If I may again interpose a 'circuit breaker' for the growing 'tension' between you two as the discussion has proceeded to this point...
I ask that you two please reply to the series of naive questions I posed to you both (see post #81) in relation to my own illustrative scenario therein designed to 'tease out' your respective takes on this 'lightspheres' behaviour etc.
Only if you both give me your respective answers as requested can I then compare the logics and physics for consistency internally and externally (based on the respective theoretical/empirical basis from which your respective answers will show where each of you 'is coming from').
Your respective answers will automatically imply to me the logics and physics which your respective views bring to the 'lightsphere' scenarios of all sorts.
I need your answers if I am to enhance my naive understandings of both your perspectives and how both compare with my own naive understandings already in this context. Thanks!
In the central observer's frame, there's only one light sphere. The observers moving to the left and right would be seen moving to the left and right of the light sphere's center, respectively. Note that the central observer could synchronize a bunch of clocks and place them around the surface of this sphere, so they all get hit at the same time. From the other two observers' points of view, these clocks would all give the same time readout when they're hit, but they'd get hit at different times- in the other two observers' frames, the central observers' clocks are no longer synchronized.
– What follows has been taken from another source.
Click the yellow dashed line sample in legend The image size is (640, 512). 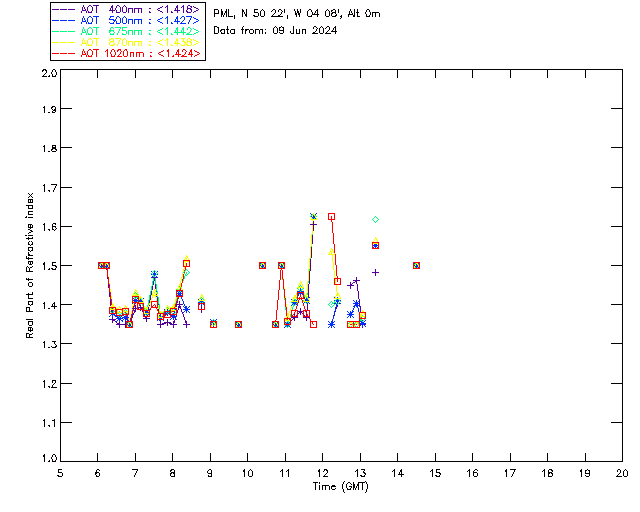pyautogui.click(x=63, y=42)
Each of the two "moving" observers will also see a light sphere centered around themselves; the observer moving to the right sees the other two observers moving towards the left edge of the sphere. The observer moving to the right sees the other moving to the right edge of the sphere. It all comes down to synchronization being a relative concept just like time and distance intervals.
I think you may find answers to these questions in my answers to the others, as they're related questions.
If I use velocity detectors instead of time clocks, by your logic I can still determine the train's velocity through "space", yes? These velocity detectors are still based on standardized clocks and meter sticks, no assumptions whatsoever about light. Will this work, or will it not work?
Motor Daddy
Valued Senior Member
They are NOT "velocity detectors" they are TIME DETECTORS!